Władysław Kosiniak-Kamysz prowadząc kampanię nie szczędzi słów krytyki wobec dawnego koalicjanta – Platformy Obywatelskiej. Podczas wizyty w Mielcu, lider PSL stwierdził, że PO zajmuje się tylko walką z Prawem i Sprawiedliwością, a to PSL jest gwarantem "zakończenia wojny polsko-polskiej".
– Tylko od nas samych zależy jak będzie nasza Ojczyzna. Czy chcemy Polski podzielonej w bratobójczej wojnie, czy Polskę solidarną we współpracy i porozumieniu. Taki wybór czeka nas 28 czerwca – mówił Kosiniak-Kamysz.

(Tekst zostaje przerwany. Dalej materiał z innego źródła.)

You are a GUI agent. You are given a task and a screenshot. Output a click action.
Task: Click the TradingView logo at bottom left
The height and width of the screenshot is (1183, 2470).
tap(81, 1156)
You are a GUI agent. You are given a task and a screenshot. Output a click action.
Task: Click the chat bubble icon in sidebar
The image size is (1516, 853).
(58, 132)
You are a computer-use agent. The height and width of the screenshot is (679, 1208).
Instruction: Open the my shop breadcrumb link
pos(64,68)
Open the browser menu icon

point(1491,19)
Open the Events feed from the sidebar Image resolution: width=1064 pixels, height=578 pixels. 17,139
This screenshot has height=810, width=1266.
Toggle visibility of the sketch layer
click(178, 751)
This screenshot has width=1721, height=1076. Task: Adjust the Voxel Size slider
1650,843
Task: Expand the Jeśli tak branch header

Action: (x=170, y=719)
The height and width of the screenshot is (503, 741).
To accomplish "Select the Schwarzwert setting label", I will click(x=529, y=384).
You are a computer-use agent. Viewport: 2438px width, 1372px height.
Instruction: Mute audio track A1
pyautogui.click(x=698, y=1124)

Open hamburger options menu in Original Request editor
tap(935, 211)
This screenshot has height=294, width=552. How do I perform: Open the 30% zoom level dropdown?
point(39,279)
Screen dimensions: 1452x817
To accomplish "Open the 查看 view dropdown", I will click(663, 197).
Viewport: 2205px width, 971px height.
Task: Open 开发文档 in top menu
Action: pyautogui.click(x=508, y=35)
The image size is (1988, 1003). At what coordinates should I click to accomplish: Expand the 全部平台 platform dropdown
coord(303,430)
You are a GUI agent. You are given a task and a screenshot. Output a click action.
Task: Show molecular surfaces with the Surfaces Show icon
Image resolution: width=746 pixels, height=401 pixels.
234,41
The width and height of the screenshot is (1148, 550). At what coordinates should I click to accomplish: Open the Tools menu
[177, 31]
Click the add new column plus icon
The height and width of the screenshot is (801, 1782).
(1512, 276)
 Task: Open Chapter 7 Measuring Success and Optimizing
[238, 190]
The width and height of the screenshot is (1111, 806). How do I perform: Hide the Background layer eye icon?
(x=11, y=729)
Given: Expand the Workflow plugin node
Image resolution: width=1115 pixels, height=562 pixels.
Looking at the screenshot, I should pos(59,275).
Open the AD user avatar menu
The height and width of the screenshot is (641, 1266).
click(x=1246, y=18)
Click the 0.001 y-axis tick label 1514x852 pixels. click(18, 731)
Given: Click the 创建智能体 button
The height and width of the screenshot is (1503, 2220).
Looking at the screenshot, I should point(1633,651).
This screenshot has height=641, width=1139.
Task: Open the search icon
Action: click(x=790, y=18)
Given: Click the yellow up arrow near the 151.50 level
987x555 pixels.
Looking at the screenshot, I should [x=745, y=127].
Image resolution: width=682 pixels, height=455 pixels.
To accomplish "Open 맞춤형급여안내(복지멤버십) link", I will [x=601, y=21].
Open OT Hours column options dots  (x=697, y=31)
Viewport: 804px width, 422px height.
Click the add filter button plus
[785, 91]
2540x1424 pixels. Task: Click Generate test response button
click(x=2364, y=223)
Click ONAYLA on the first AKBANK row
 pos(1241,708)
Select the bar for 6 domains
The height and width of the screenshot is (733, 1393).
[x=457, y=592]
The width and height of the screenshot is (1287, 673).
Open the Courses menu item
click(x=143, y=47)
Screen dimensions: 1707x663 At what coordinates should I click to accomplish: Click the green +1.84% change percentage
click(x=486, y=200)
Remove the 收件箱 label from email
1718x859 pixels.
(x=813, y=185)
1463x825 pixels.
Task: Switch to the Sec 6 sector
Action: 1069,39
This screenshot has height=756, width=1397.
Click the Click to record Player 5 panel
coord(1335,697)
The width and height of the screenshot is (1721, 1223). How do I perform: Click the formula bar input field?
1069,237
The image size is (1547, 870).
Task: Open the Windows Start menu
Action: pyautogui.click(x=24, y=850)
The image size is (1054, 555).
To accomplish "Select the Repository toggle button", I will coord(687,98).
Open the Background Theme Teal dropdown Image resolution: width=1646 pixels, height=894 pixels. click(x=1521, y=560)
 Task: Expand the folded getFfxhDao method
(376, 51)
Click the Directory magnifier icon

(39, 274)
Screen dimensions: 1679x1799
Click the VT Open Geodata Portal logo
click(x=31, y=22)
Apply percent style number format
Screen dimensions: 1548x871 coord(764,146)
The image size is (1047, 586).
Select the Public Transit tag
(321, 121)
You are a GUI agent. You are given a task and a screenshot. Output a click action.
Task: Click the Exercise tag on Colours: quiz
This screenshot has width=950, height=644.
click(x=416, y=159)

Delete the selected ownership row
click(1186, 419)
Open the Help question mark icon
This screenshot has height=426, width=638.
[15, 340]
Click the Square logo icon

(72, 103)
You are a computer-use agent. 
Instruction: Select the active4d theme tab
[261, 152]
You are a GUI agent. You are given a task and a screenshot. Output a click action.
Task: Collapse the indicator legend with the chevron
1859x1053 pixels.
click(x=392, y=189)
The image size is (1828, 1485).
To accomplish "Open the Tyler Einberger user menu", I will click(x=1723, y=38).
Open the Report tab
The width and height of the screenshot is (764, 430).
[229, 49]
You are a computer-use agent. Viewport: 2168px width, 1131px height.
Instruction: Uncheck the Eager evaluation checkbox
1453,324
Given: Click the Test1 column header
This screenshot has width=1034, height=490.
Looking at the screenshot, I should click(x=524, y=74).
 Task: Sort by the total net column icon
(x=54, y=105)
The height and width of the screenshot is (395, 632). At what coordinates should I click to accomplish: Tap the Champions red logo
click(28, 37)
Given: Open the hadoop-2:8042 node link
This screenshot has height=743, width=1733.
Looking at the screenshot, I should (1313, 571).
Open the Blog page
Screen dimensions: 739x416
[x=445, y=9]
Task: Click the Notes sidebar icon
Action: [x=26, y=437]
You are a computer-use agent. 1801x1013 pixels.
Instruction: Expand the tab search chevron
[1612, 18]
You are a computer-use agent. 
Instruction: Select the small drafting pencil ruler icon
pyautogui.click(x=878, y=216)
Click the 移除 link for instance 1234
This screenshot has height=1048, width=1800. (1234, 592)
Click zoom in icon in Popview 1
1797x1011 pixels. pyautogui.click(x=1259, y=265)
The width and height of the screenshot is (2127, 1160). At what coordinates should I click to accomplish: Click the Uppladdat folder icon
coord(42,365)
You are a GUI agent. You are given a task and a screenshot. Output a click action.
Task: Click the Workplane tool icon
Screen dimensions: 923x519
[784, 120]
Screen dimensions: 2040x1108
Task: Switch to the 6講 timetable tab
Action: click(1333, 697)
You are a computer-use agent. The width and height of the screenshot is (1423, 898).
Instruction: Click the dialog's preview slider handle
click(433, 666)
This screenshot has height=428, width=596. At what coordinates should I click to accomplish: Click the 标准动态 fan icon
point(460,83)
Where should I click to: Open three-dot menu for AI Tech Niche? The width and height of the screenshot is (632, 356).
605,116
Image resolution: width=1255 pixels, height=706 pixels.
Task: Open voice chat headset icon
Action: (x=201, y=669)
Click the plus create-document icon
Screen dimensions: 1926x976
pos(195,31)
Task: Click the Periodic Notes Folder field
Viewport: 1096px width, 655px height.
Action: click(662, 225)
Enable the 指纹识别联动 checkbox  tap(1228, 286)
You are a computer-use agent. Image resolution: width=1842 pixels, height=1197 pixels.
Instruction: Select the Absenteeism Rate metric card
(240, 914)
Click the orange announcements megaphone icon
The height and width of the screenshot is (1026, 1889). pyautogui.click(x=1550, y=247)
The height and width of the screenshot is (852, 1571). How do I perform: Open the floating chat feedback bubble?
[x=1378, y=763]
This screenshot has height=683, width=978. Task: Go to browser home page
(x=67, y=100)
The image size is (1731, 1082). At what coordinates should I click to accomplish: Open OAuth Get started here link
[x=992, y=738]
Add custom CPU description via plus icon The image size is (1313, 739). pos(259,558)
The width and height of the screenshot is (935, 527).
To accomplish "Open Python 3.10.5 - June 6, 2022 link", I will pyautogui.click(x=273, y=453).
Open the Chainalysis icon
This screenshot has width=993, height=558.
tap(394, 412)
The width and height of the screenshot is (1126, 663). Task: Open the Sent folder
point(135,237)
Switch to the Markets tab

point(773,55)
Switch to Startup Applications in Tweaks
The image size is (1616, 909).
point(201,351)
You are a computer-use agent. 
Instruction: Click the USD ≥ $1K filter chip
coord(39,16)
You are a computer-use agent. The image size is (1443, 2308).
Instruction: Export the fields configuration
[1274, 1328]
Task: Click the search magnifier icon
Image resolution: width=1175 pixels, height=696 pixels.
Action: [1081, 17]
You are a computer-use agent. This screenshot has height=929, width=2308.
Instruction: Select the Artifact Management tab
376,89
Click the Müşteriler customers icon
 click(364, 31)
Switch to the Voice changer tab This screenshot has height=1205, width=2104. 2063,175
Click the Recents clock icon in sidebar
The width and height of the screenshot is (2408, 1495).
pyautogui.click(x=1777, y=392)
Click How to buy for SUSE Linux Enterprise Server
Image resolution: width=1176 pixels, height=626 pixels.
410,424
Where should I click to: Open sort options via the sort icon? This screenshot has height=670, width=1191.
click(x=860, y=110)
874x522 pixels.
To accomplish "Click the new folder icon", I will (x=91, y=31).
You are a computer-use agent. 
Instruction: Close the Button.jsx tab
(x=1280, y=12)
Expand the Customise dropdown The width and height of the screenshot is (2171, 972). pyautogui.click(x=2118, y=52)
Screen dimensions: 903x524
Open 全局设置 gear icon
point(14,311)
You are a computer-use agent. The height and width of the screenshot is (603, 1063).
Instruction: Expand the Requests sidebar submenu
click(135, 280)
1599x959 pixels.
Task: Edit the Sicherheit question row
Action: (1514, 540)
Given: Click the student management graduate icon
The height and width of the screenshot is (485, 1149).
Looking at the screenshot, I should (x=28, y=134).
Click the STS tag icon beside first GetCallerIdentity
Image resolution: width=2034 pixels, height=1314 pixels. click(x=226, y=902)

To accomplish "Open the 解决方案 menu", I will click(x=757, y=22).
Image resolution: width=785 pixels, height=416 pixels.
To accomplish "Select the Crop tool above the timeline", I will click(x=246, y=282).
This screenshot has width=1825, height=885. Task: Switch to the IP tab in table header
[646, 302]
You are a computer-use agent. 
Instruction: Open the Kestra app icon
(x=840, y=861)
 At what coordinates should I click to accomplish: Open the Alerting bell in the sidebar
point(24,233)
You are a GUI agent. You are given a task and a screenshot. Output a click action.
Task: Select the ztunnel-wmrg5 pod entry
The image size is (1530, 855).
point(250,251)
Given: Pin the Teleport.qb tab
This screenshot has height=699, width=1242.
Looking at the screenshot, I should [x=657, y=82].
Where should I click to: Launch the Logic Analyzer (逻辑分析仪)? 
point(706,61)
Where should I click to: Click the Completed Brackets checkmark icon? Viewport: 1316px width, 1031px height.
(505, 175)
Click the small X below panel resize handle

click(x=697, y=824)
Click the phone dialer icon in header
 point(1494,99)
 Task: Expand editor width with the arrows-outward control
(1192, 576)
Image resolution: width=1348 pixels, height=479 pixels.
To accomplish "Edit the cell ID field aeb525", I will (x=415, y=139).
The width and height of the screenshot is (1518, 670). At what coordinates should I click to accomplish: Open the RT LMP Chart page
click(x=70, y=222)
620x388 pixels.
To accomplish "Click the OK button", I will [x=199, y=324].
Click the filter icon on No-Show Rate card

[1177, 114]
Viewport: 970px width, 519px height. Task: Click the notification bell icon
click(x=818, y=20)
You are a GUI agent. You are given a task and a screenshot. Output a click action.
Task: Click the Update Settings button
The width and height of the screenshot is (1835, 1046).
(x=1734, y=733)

Na słowa lidera PSL zareagował były lider PO – Donald Tusk. W złośliwym wpisie Tusk przypomniał Kosiniak-Kamyszowi o współpracy z Platformą. "Drogi Władku Kosiniak-Kamysz, masz pełne prawo do satysfakcji i dumy z naszych wspólnych ośmioletnich rządów" – napisał Tusk.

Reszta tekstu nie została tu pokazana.